Edit: Is it safe to charge my unprotected 18650 batteries in one of these overnight?


----------



## TinderBox (UK) (Jan 5, 2017)

The Opus C3100 can only do 1.5A and 2A when using only 2 slots

John.

EDIT: You can read the reviews below, I have the C3100 myself and it`s very good for the money.

http://lygte-info.dk/review/Review Charger LiitoKala Lii-500 UK.html

http://lygte-info.dk/review/Review Charger Opus BT-C3100 V2.1 UK.html


----------



## MAD777 (Jan 5, 2017)

I have 3 LiitoKala 500's and love them! Very user friendly and quiet. All were purchased from Gearbest (3 week wait average). 

Never charge batteries unattended.


----------



## ven (Jan 5, 2017)

Even now with the xtar dragon, if i was to get another charger another opus would win out. Lower rates along with higher charge rates..............not as fancy but i dont care. 
I swapped out the fan the other week(forgot about it tbh) so it must be quieter as not thought any more on it! Also made a hole for the 4.35v setting, so i can charge my sanyo 16650's down stairs now(vp2 up stairs). 

I use the 2a mainly for 26650 cells(still a gentle charge for them). When i swap out my vtc5's from my smok alien, i stick them on 1.5a on bays 1+2...........done pretty quick from 3.6v to 4.2v.

Out of the 2, you cant go wrong with either.


----------



## markr6 (Jan 5, 2017)

I like the display of the Opus...seeing all 4 cells at once is a must for me. Yes the 500 gives more info at once, but only per cell. Cycling thru all 4 batteries, no thanks. Usually, I'll set it to voltage and monitor the 4 cells at one quick glance to see where they're at.


----------



## bwalker (Jan 5, 2017)

I had the Opus but got rid of it because part of the display was not working. Other than that it was a great charger although the fan was always turning off and on (driving my wife crazy.) I'm now waiting on the Liitokala from GearBest. It has been three long weeks and it is still in transit. :sigh: At least it is finally on U.S. soil. BTW, as I understand it, fast charging is not good for the cells so you should probably only do it when you urgently need them charged.


----------



## TinderBox (UK) (Jan 5, 2017)

The Opus C3100 also has an hidden switch inside that allows you to charge lifepo4 cells, some people have cut a hole in the bottom of there charger to allow them to change it, but the switch looks a bit weak, And may break easy, Why Opus did not fit an external switch is unfathomable.

John.


----------



## ven (Jan 5, 2017)

TinderBox (UK) said:


> The Opus C3100 also has an hidden switch inside that allows you to charge lifepo4 cells, some people have cut a hole in the bottom of there charger to allow them to change it, but the switch looks a bit weak, And may break easy, Why Opus did not fit an external switch is unfathomable.
> 
> John.







Works fine, tested out several times now.

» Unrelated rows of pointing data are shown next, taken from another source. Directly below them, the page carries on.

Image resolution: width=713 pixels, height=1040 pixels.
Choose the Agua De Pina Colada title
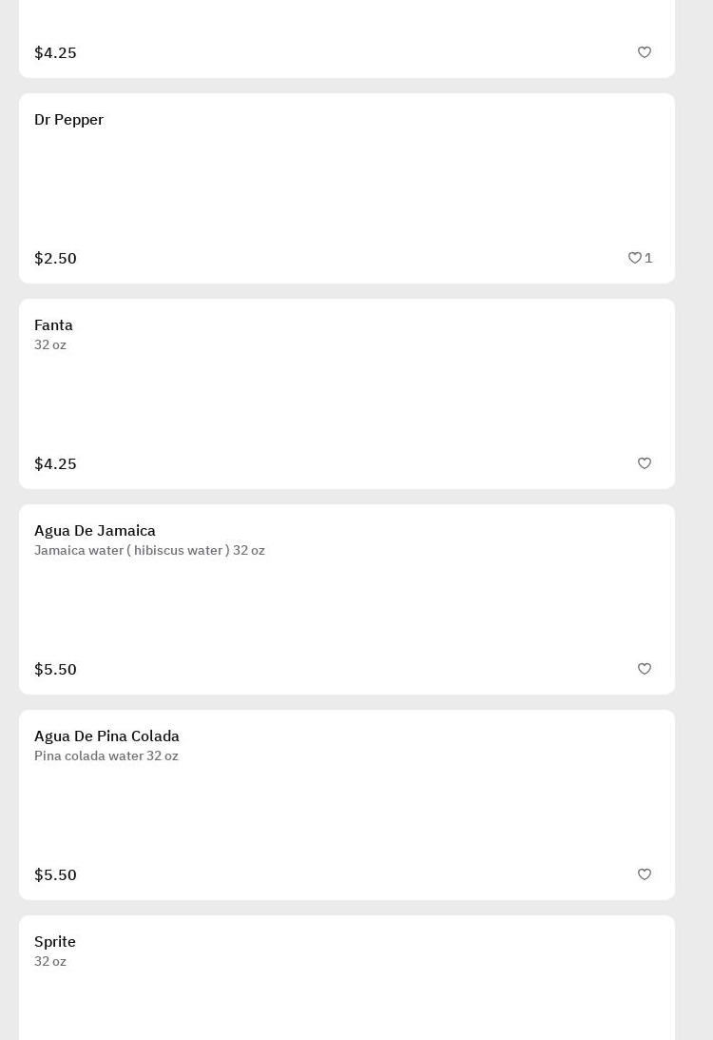pyautogui.click(x=106, y=736)
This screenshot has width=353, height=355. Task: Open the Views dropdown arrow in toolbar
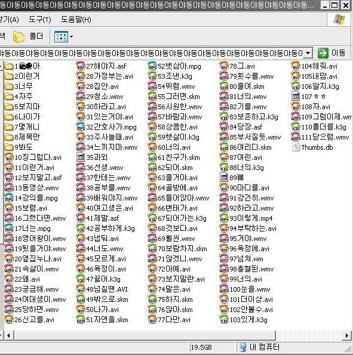tap(71, 36)
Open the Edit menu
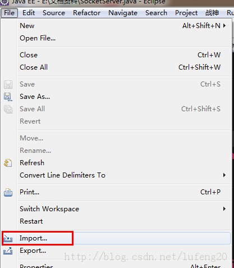 coord(29,13)
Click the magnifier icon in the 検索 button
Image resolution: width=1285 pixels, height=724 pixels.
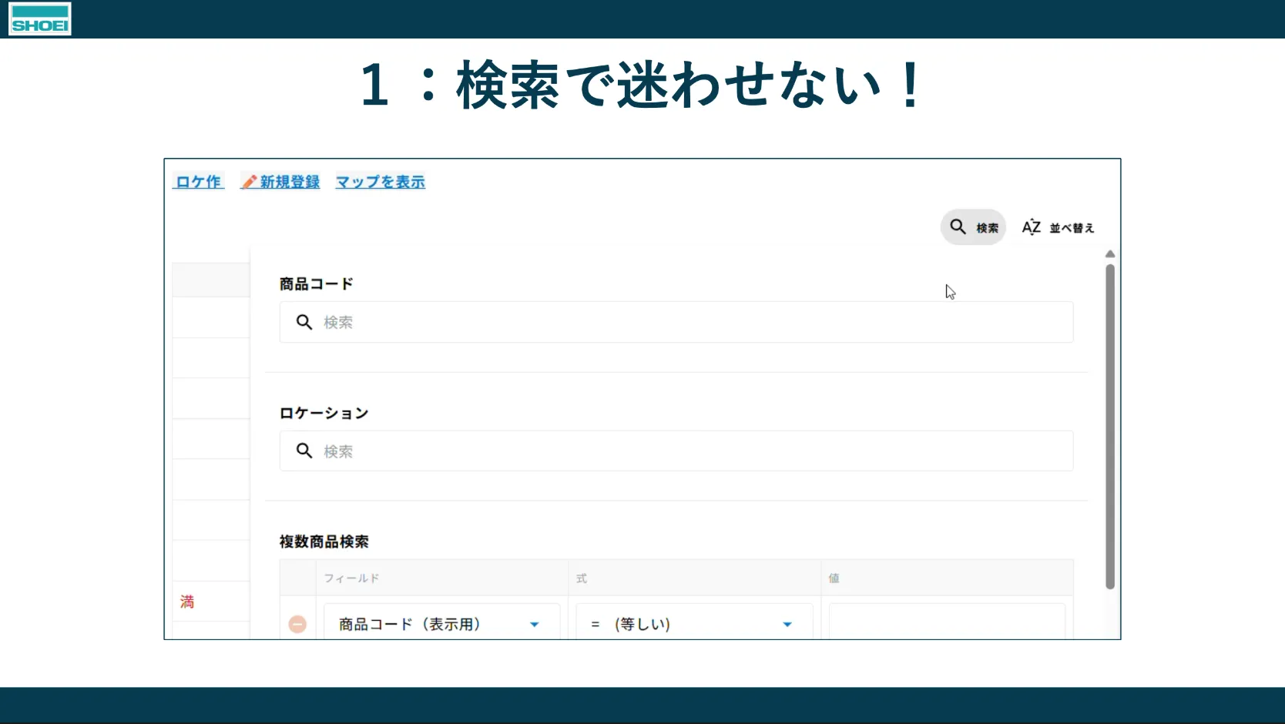pos(958,226)
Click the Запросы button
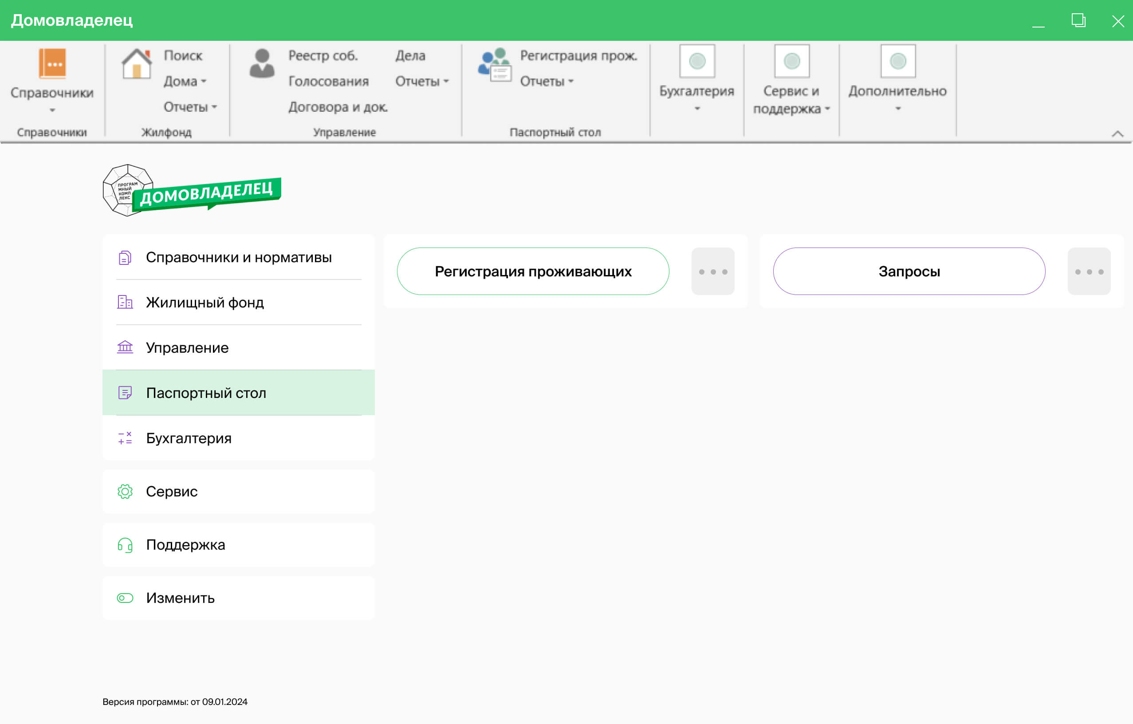The height and width of the screenshot is (724, 1133). [909, 271]
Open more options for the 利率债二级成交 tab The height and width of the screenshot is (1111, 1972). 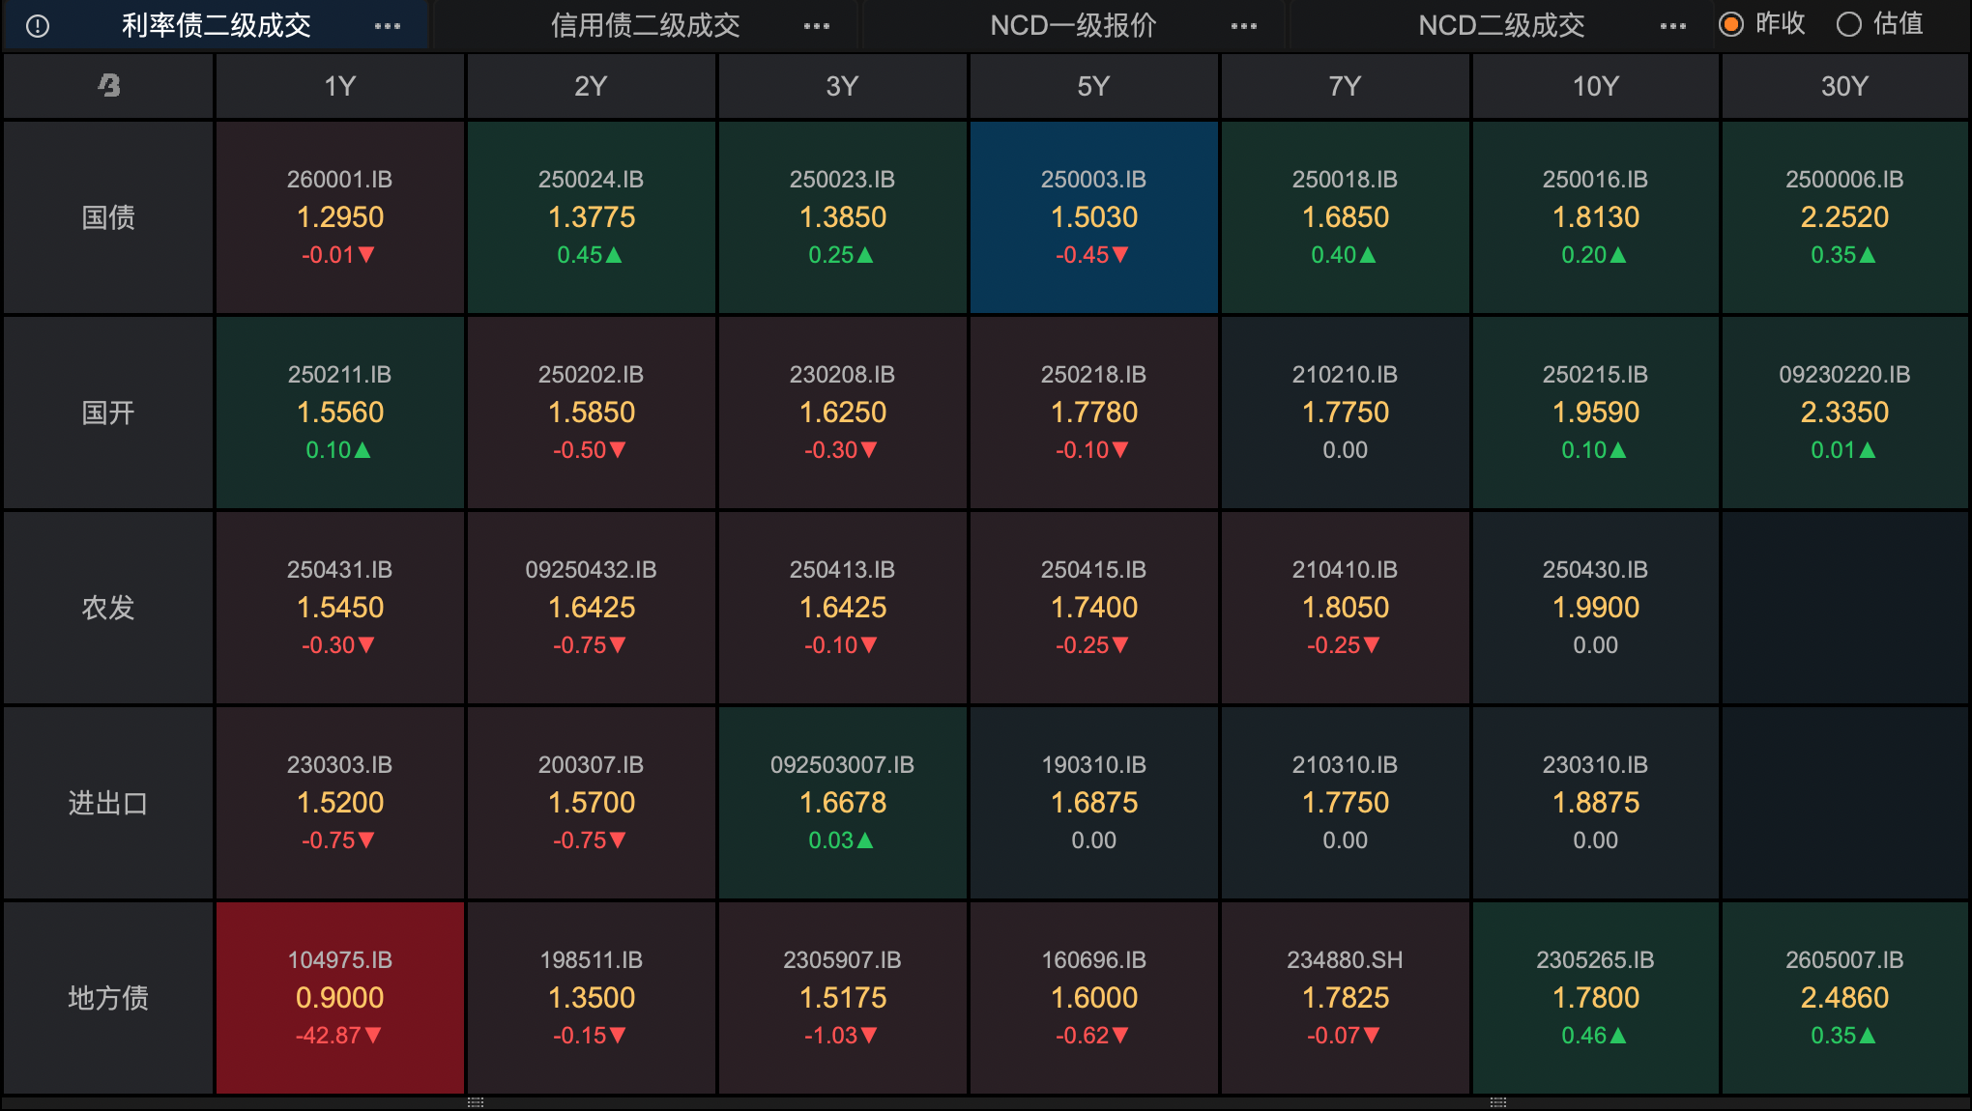pos(388,26)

For anyone with a noisy fan that gets on their nerves, gearbest sell them (last time i looked anyway) for not much over $1.60


----------



## Torchmee (Jan 5, 2017)

Got rid of all my chargers except for The Opus and now I have the SkyRc MC300. The Opus is my old standby and has never let me down. You can't go wrong with it. I will admit to having charged 18650's over night with it on a stone counter top in the bathroom


----------



## dennck (Jan 6, 2017)

The individual display for each slot on the Opus BT-C3100 is a big plus for me. It is less likely to misread the measurements among different slots.

Also I think the "quick test" readout on the Opus is more reliable than the Liitokala Lii-500. 

The fan is actually slightly noisier than I would like.


----------



## markr6 (Jan 6, 2017)

I must have gotten lucky on the fan; I can hear it but it's no louder than a laptop. I once had a 15min charger with a fan that sounded like a hair dryer.


----------



## TinderBox (UK) (Jan 6, 2017)

My C3100 Fan sound like an VCR tape rewinding, But it`s not that loud thankfully.

John.


----------



## novarider (Jan 6, 2017)

I ordered the Opus. Thanks for the feedback everyone.


----------



## TinderBox (UK) (Jan 6, 2017)

novarider said:


> I ordered the Opus. Thanks for the feedback everyone.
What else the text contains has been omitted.